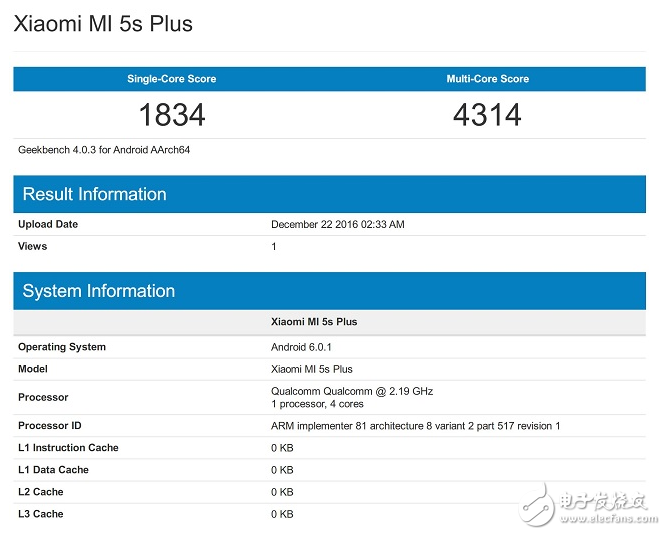Click the single-core score value 1834
Screen dimensions: 666x535
point(171,115)
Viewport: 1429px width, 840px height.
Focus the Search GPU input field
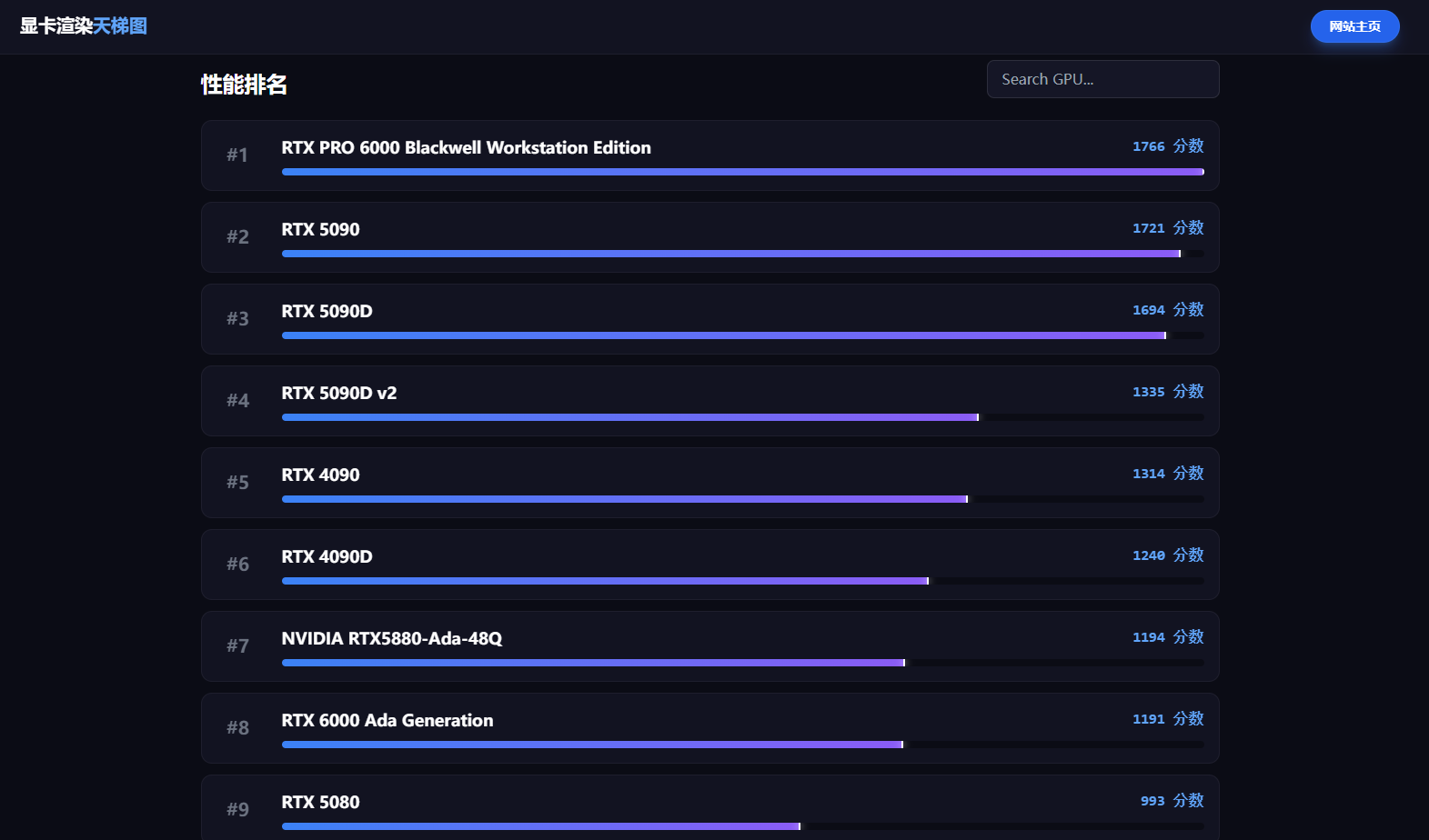pos(1102,79)
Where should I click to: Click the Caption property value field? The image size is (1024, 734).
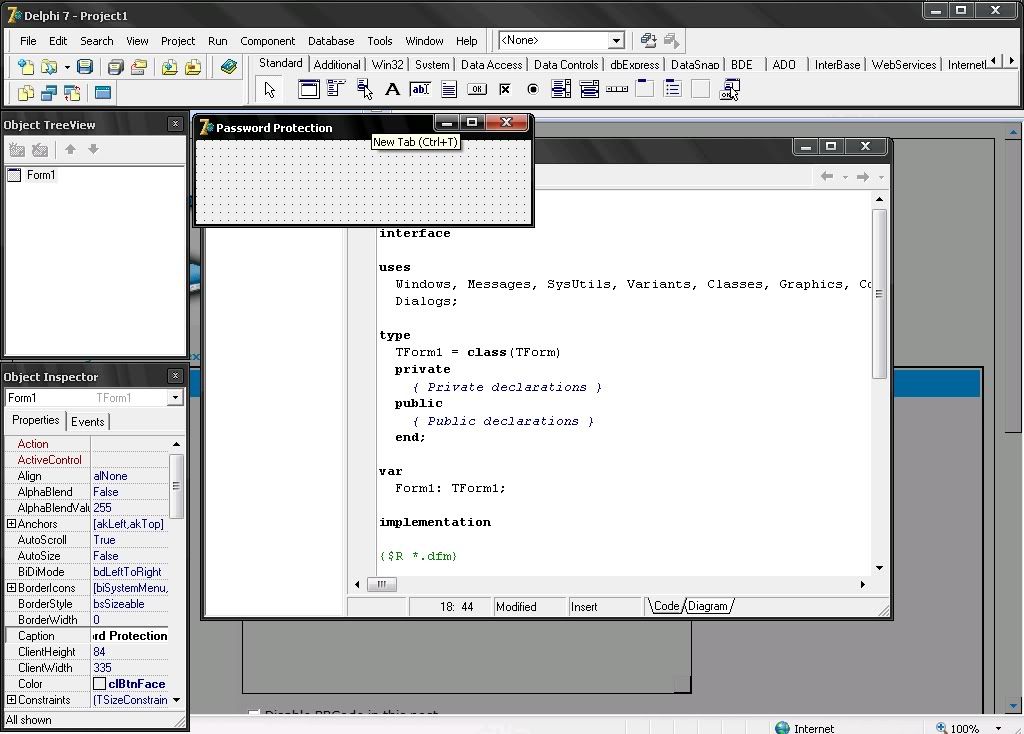[130, 636]
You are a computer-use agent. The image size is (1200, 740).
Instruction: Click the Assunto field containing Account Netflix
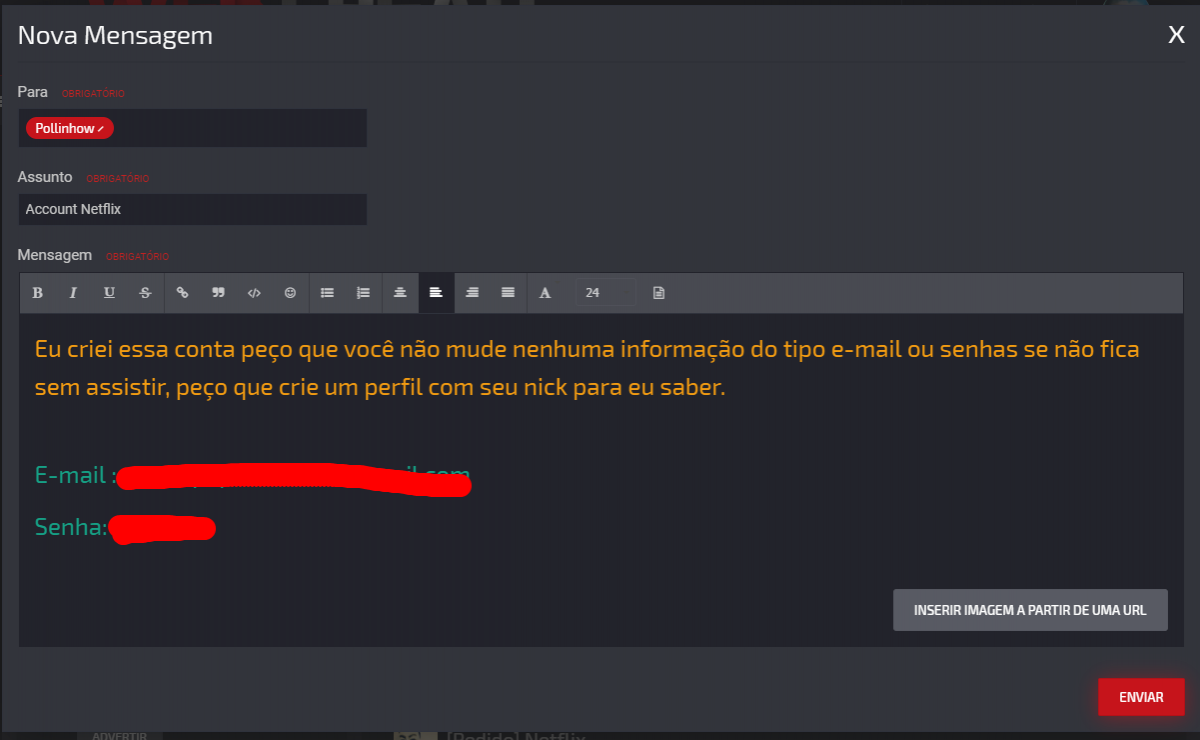point(192,209)
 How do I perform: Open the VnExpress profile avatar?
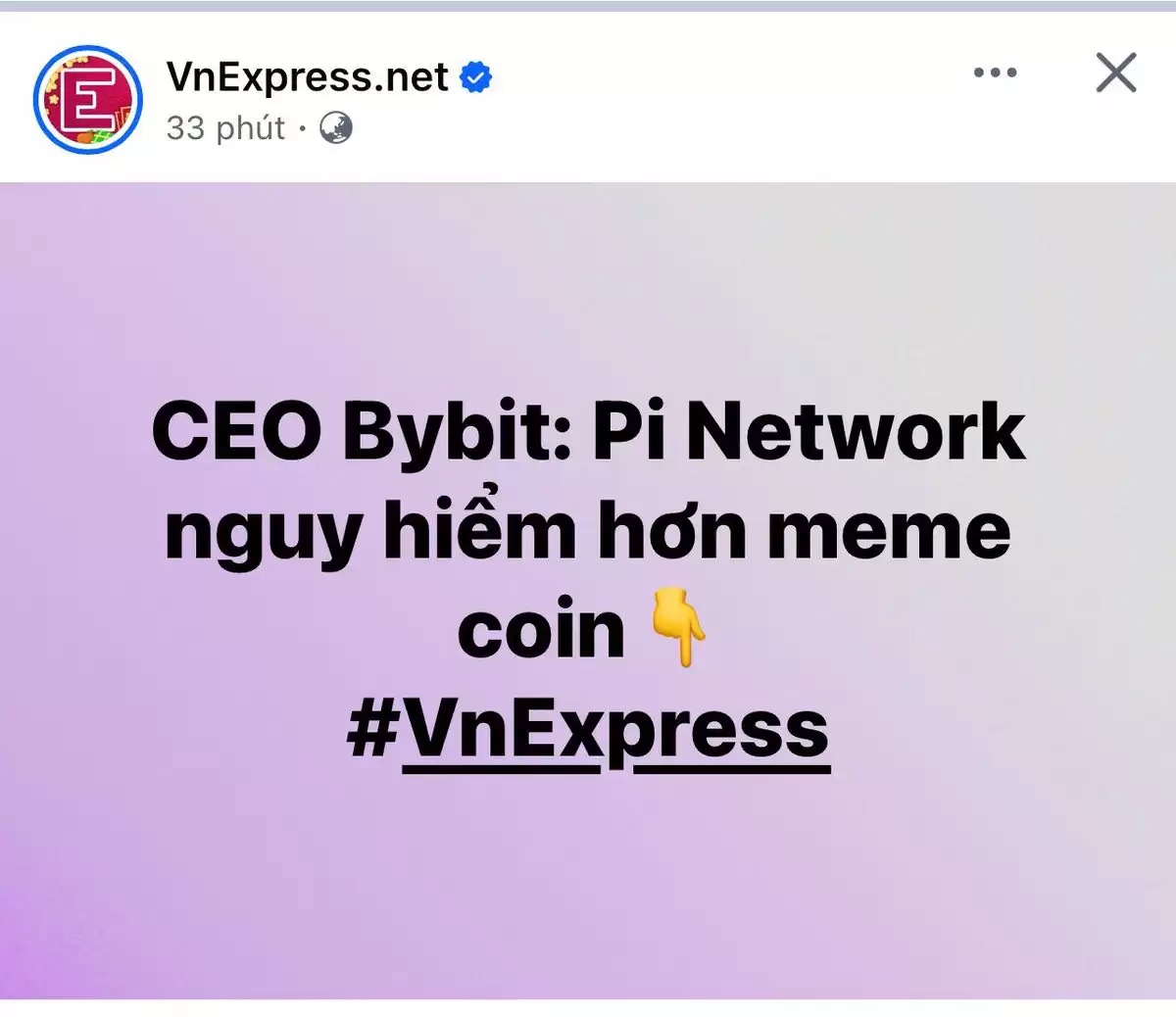tap(88, 100)
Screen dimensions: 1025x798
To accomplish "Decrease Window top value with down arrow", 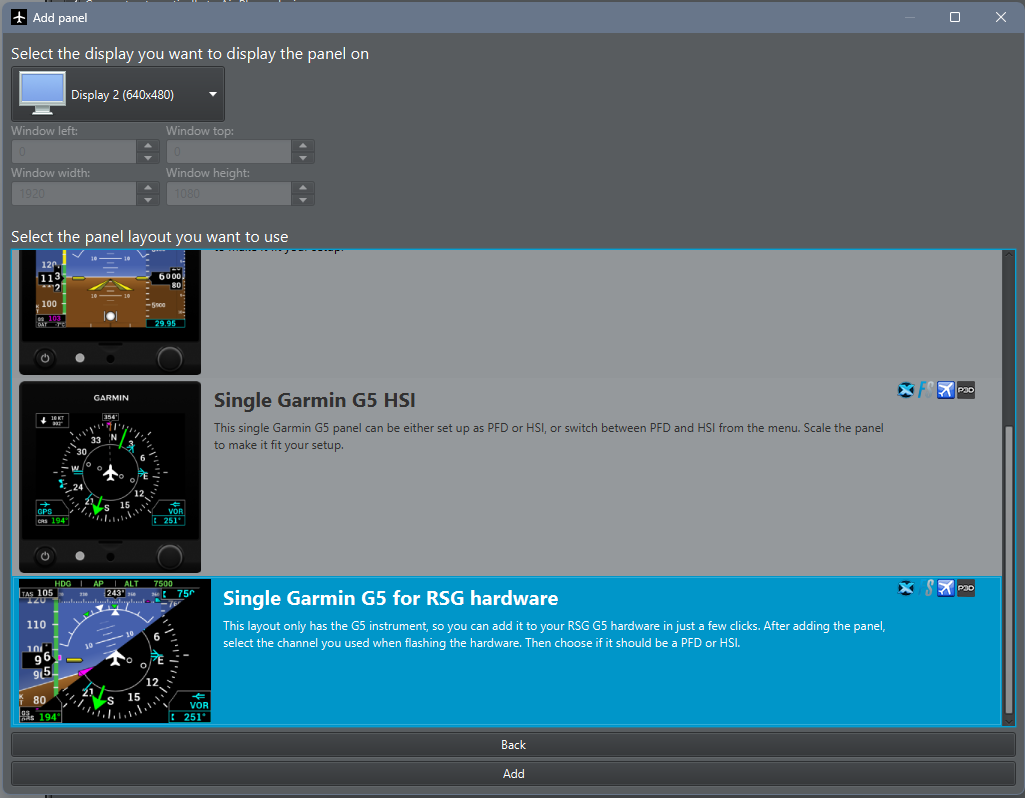I will tap(303, 158).
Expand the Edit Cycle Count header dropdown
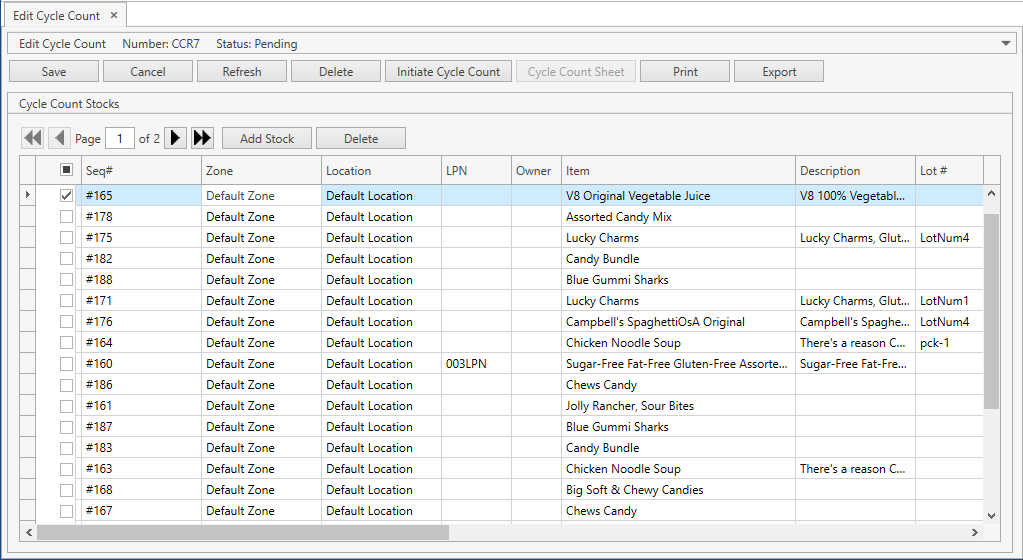 click(x=1007, y=44)
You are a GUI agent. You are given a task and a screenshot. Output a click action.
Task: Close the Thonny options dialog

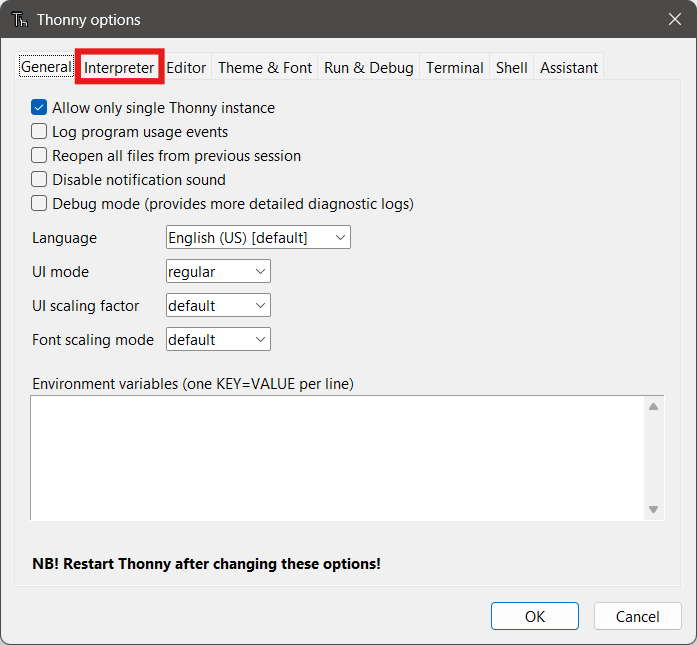[674, 19]

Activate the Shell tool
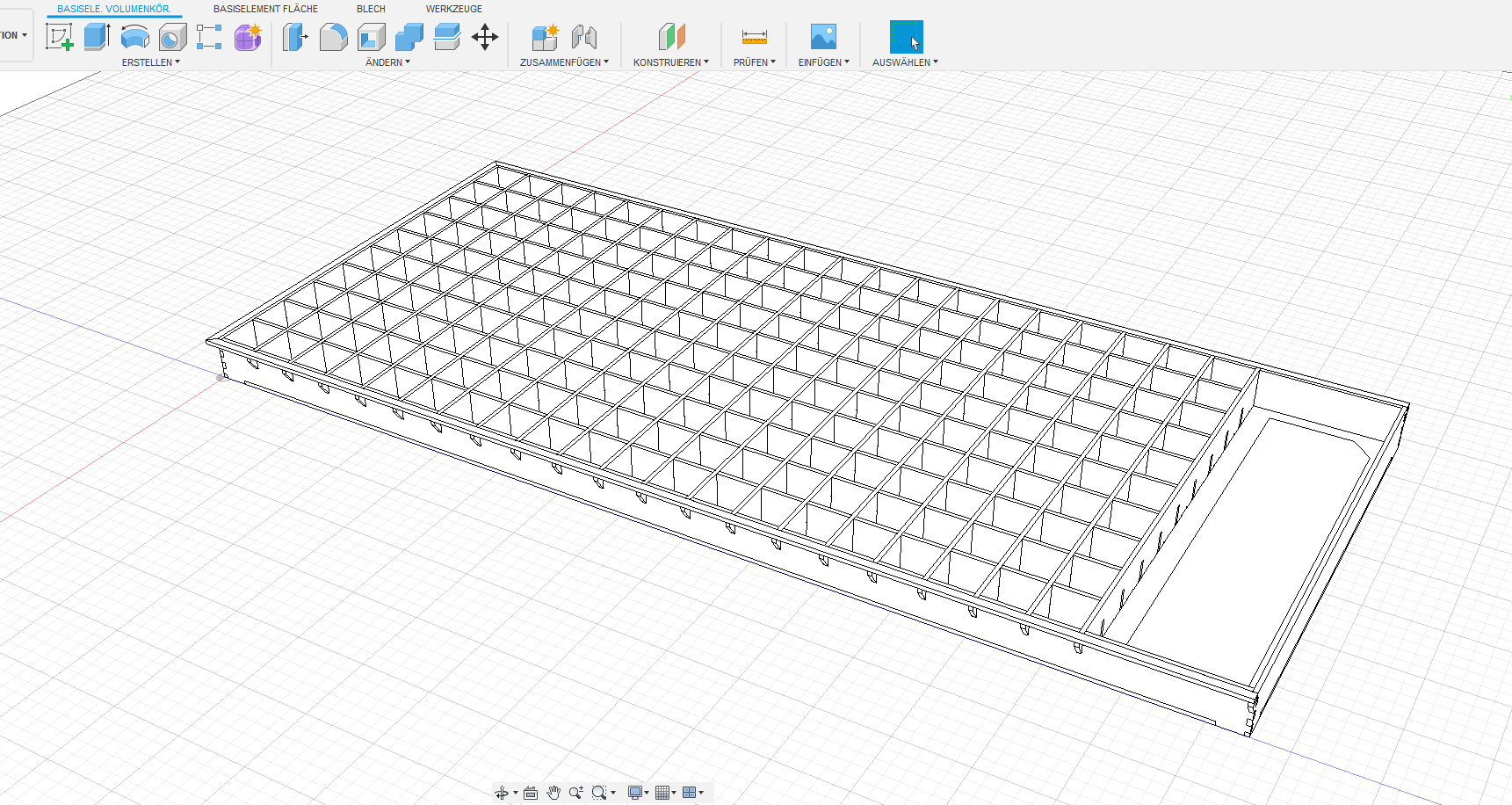[x=372, y=37]
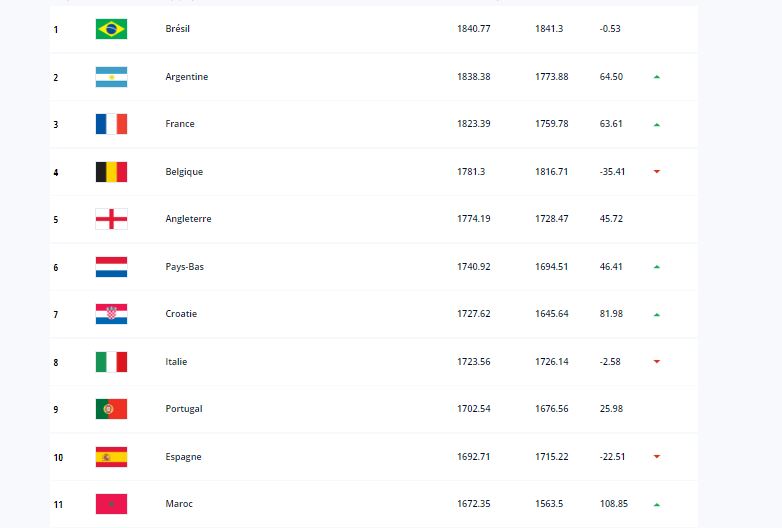The image size is (782, 528).
Task: Open the Brésil team link
Action: 178,28
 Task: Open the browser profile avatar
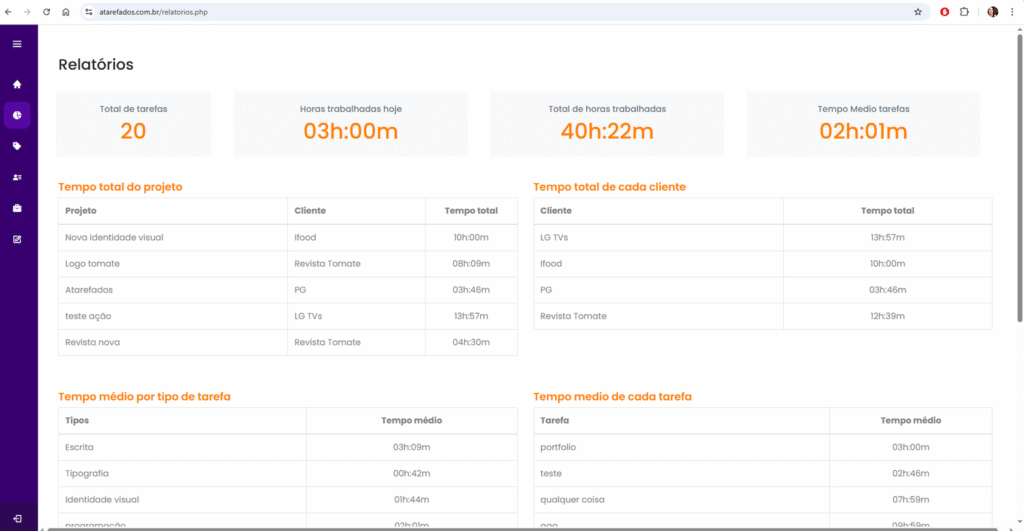tap(992, 12)
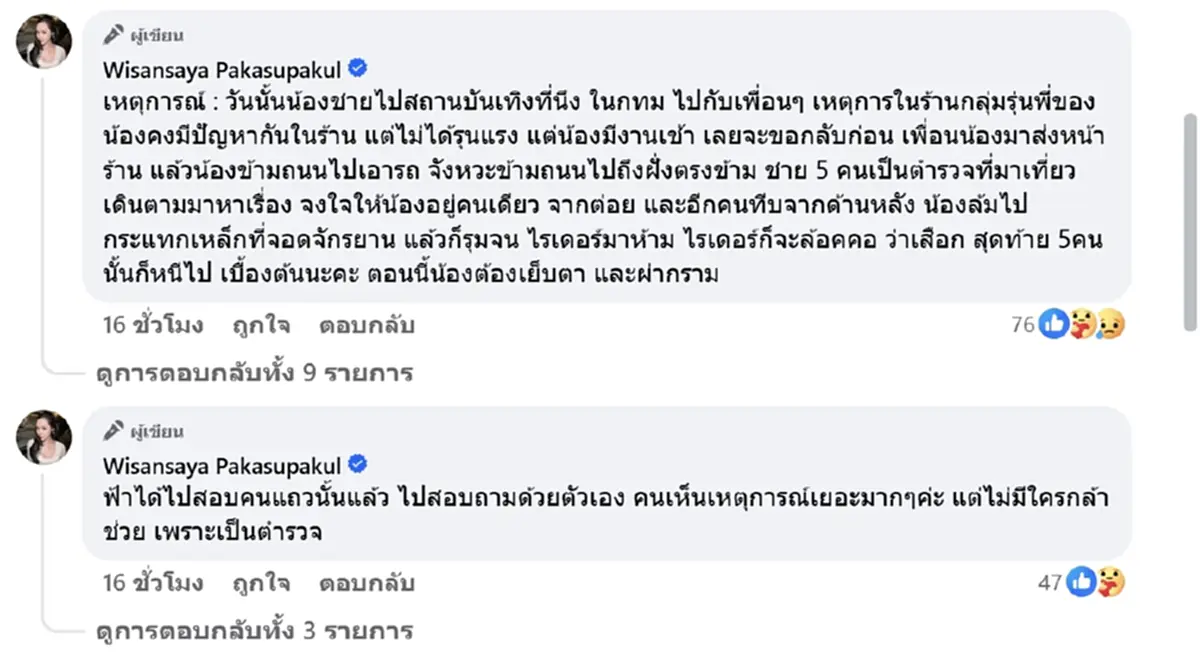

### Your goal
For the entries above, the output must hold exactly the lines from the one with "Activate the Shell tool" through the last line, both included, and no pictures.

### Output of the task
Activate the Shell tool
[x=372, y=37]
The image size is (782, 528).
Task: Open the Brésil team link
Action: 178,28
 Task: Open the browser profile avatar
tap(992, 12)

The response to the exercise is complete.